Adam Trask (Raymond Massey) vive en su rancho californiano acompañado de sus dos hijos, Cal (James Dean) y Aron. Aron es el hijo preferido de Adam, estudiante modelo, trabajador y razonable. En cambio Cal es un rebelde solitario y tiene una actitud desafiante ante la vida que a su padre le disgusta. Para alcanzar el reconocimiento de su padre, Cal se expone a cualquier peligro, hasta que casualmente descubre que su madre, a la que él creía muerta, trabaja en un burdel. Esta película es la que hizo de James Dean una estrella y le convirtió en el icono juvenil de los años 50. Su fuerte y compleja personalidad era muy parecida a la del joven soñador que interpreta en la película. Un gran descubrimiento del denostado Elia Kazan, que vio nominada al Oscar a su película y a su protagonista. El guión está basado en la magnífica novela de John Steinbeck, un escritor que es un pozo inagotable para adaptaciones cinematográficas. La música de Leonard Rosenman es memorable. Una película rodeada de una aureola mítica que ha quedado como el símbolo de una generación.

8/10
Rebelde sin causa

1955 | Rebel Without a Cause

La acción se concentra en un día y comienza con una larga escena en una comisaría en que el inspector Ray (Edward Platt) se entrevista sucesivamente con tres jóvenes conflictivos y con problemas familiares, Jim Stark (James Dean), detenido por vagabundear borracho, Judy (Natalie Wood), confundida con una prostituta, y Platón (Sal Mineo), que ha matado a tiros a un cachorro.

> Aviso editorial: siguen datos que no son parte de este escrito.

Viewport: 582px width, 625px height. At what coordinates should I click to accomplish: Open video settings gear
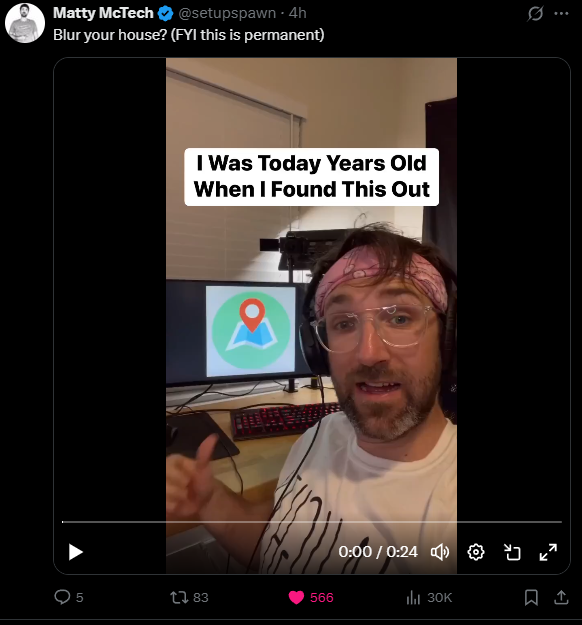[x=476, y=552]
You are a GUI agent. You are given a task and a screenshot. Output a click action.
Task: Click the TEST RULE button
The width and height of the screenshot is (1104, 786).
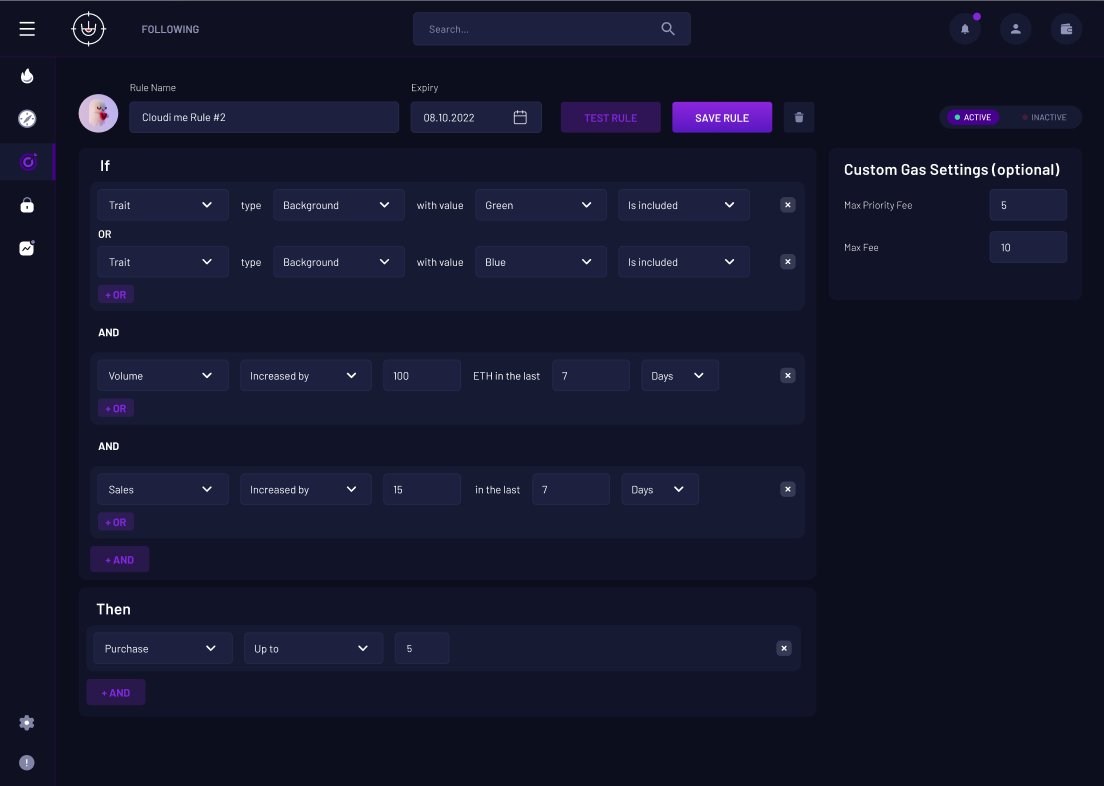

Sus vidas se complican cuando, en una carrera de coches hasta un acantilado entre Jim y Buzz (Corey Allen), el novio de Judy, éste muere. Jim, Judy y Platon se refugian en una mansión abandonada, pero cuando llegan los amigos de Buzz buscando a Jim, Platon dispara sobre ellos. El gran director Nicholas Ray consigue su primer y mayor triunfo con esta película, además de ser uno de sus trabajos más personales. Los atractivos de Rebelde sin causa son muchos: la fuerza con que Ray muestra la historia de tres adolescentes desamparados, la perfecta relación interpretativa entre James Dean y Natalie Wood, un sólido guión e inolvidables escenas, como la de la carrera de automóviles o la de la mansión abandonada, donde los tres adolescentes encuentran momentáneamente la felicidad. Fue estrenada un mes después de la muerte de James Dean, lo que le convirtió en un mito.